The Uniontown Karate Club is a member of the International Shotokan Karate Federation (ISKF), which was founded by one of the men who was instrumental in first bringing karate to the United States in the early 1960s.
The ISKF is a non-profit organization that seeks to promulgate traditional Japanese karate-do throughout the world. The ISKF was founded in September 1977. Shihan Teruyuki Okazaki, 10th dan, the Chairman and the Chief Instructor of the ISKF, and Shihan Yutaka Yaguchi, 9th dan, the Vice Chairman and the Vice Chief Instructor, were two of the original founders. Today, the ISKF is comprised of over twenty-eight Pan American countries, and over thirty-two countries from Europe, Asia, the Middle East, and Africa.
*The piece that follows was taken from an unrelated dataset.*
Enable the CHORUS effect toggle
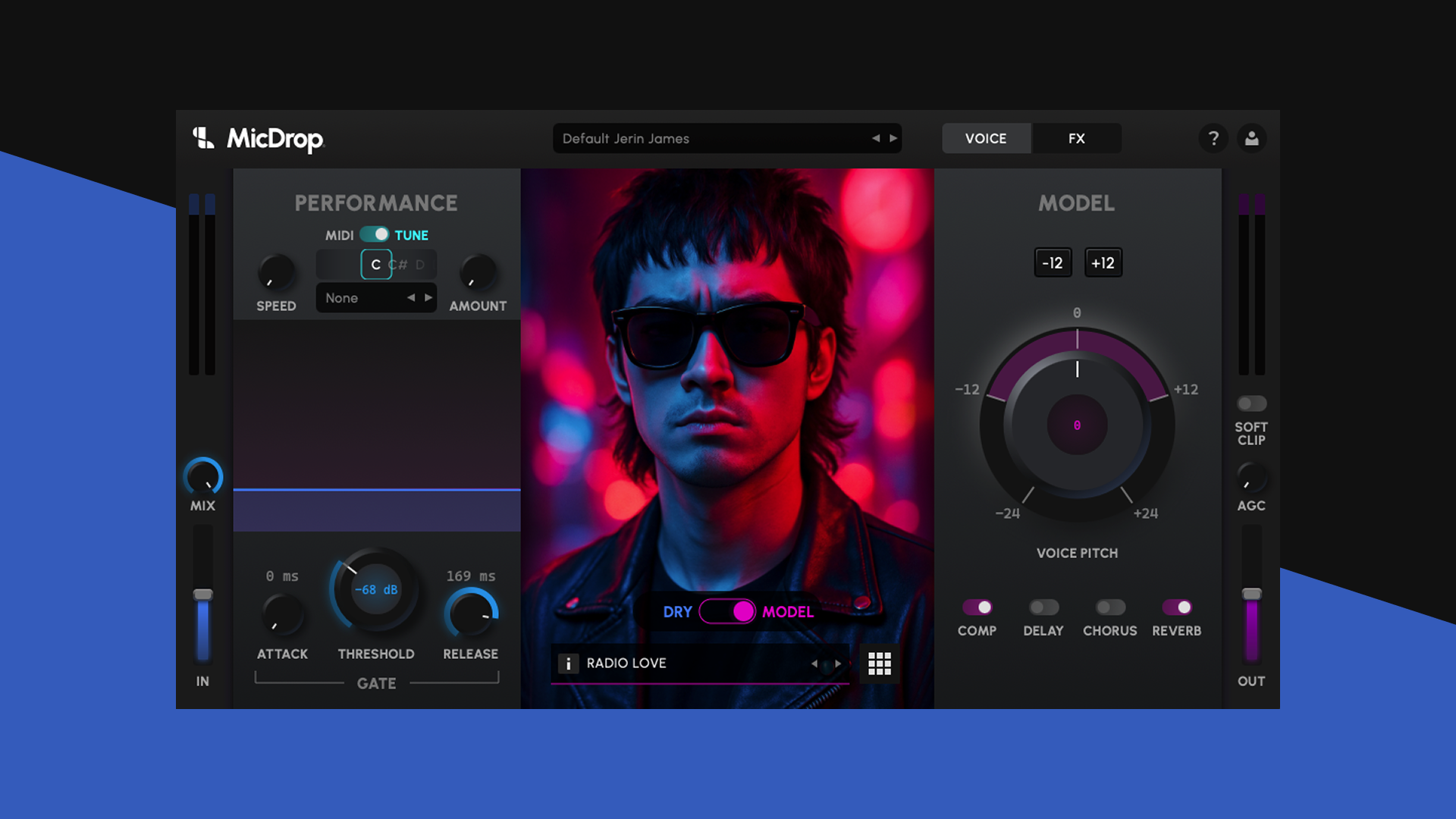 click(1109, 607)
The ISKF is still growing and continually adds new clubs and countries to its membership, and currently has over 75,000 individual members worldwide.
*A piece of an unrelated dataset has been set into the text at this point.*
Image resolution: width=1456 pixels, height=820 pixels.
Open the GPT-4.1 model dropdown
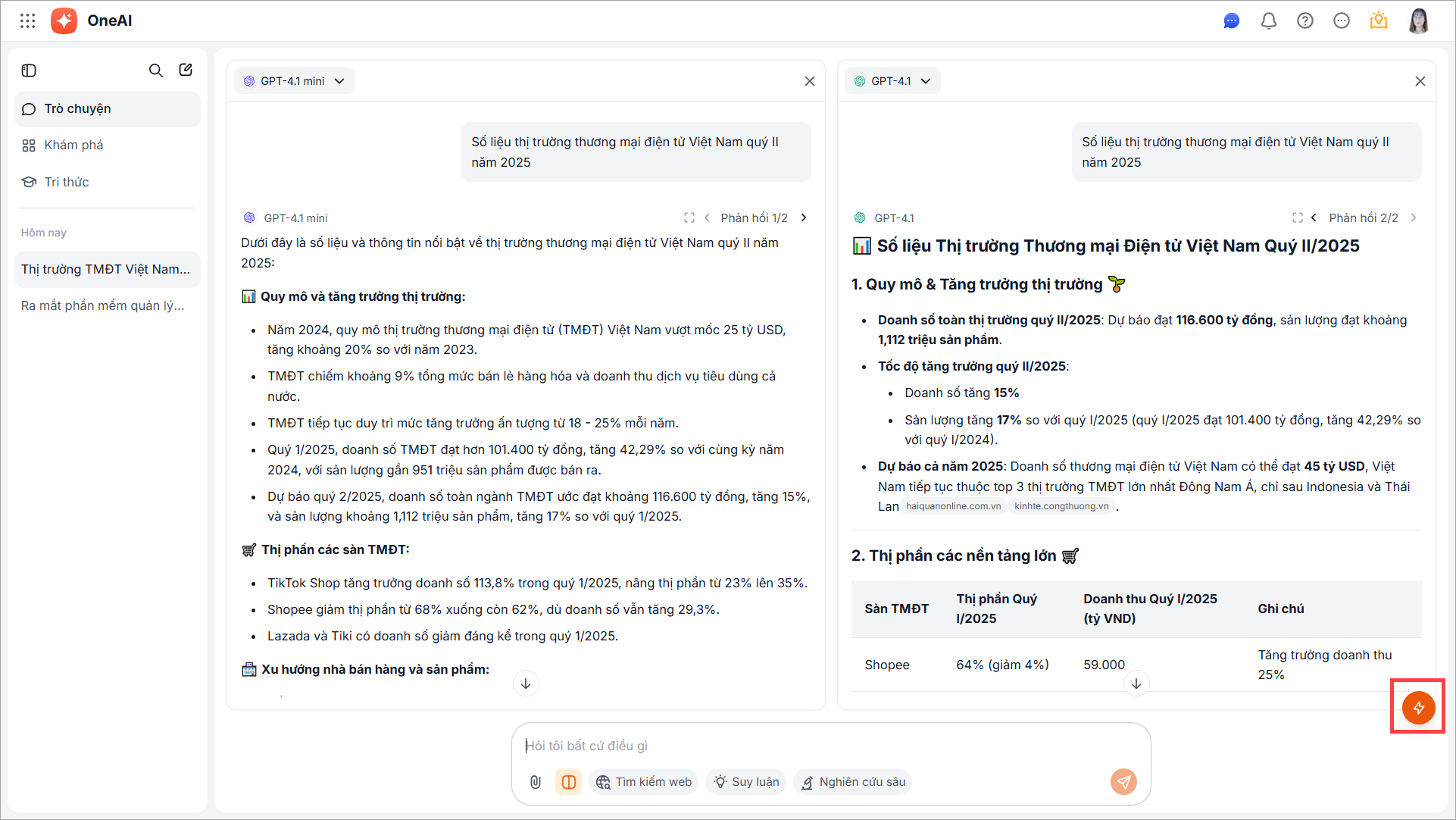(x=892, y=81)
The vision of the ISKF founders was to promote traditional shotokan karate-do as described in the teachings of the Dojo Kun and Niju Kun. Master Gichin Funakoshi, the founder of modern shotokan karate, wrote the Dojo and Niju Kuns not only as a guide to practicing karate, but also as a guide to everyday life. He viewed karate as a vehicle to spread peace and harmony worldwide. Master Nakayama was also a staunch supporter of spreading karate to the world and letting each culture adopt and spread karate in their homelands. He wanted to present karate-do in the context of each country’s culture and in a democratic fashion. He believed this approach would contribute to spreading karate-do around the globe. This vision laid the foundation for the structure and guidance of the International Shotokan Karate Federation.
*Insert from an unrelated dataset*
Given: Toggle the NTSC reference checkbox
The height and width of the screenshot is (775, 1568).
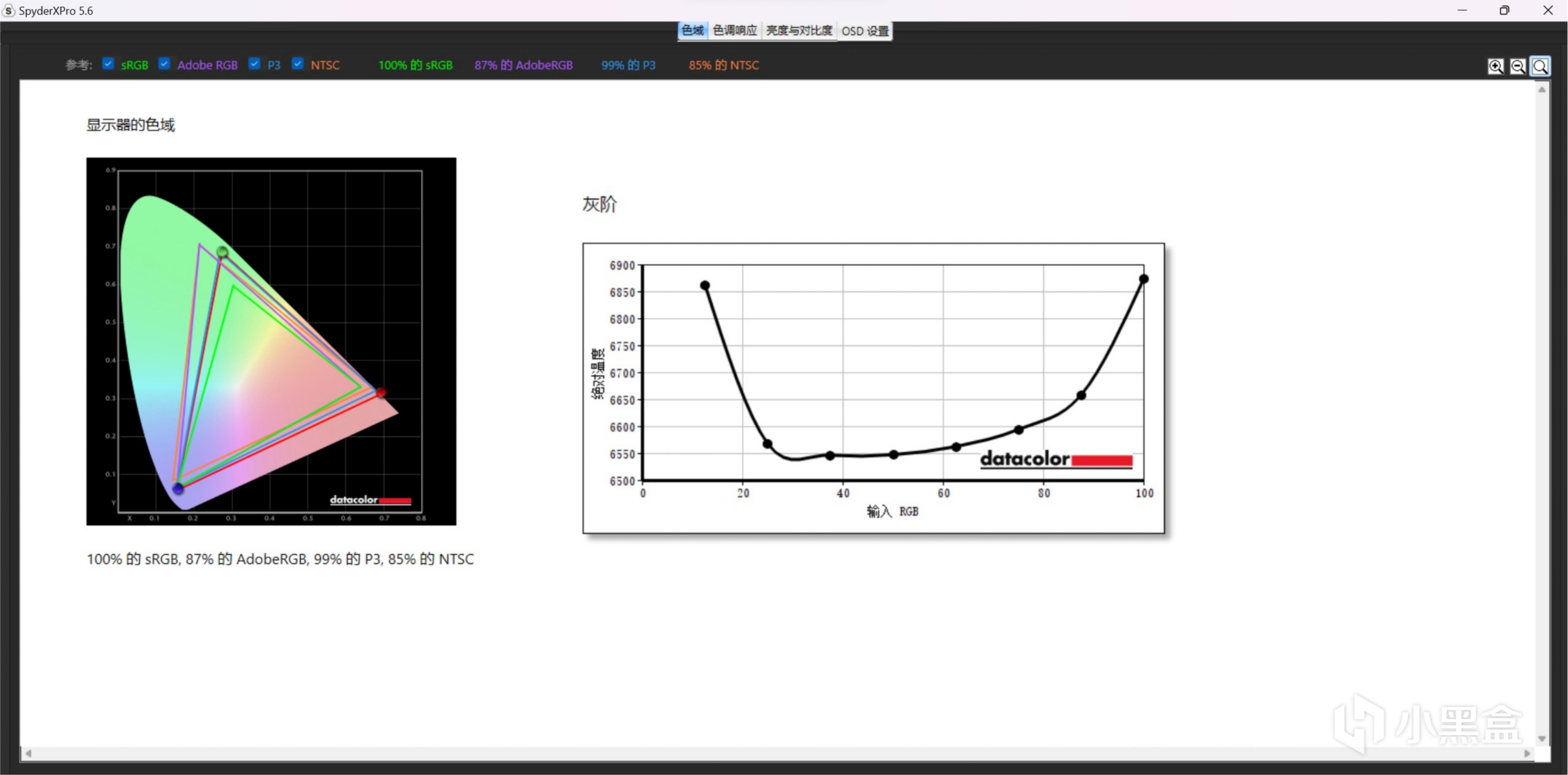Looking at the screenshot, I should coord(298,64).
The name of the organization encapsulates the purpose, history, and future of the ISKF. The choice for the name was a conscious decision of the founders to acknowledge the growth of karate around the world and to show respect to each member country. Because karate was becoming a worldwide martial art, the founders felt it was only fair to act as an international entity. Karate, although a traditional Japanese martial art, was now international, hence they dropped Japan from the title just as judo, kendo, and aikido organizations did. “Shotokan” shows respect and homage to Master Funakoshi for developing the form we now practice.
By 1981, the ISKF had grown to include other countries in North and South America, and the Caribbean. Throughout the 1980s, the organization continued to grow and add member countries. This group of countries was later recognized as the Pan American region within the Japan Karate Association (JKA). In 1987, the ISKF hosted the first Pan American tournament in Trinidad with a handful of countries. In 1989, the tournament was held in Guyana and over 20 countries were invited and participated. Subsequent tournaments have been held throughout the Caribbean, Canada, Mexico, Venezuela, and the United States.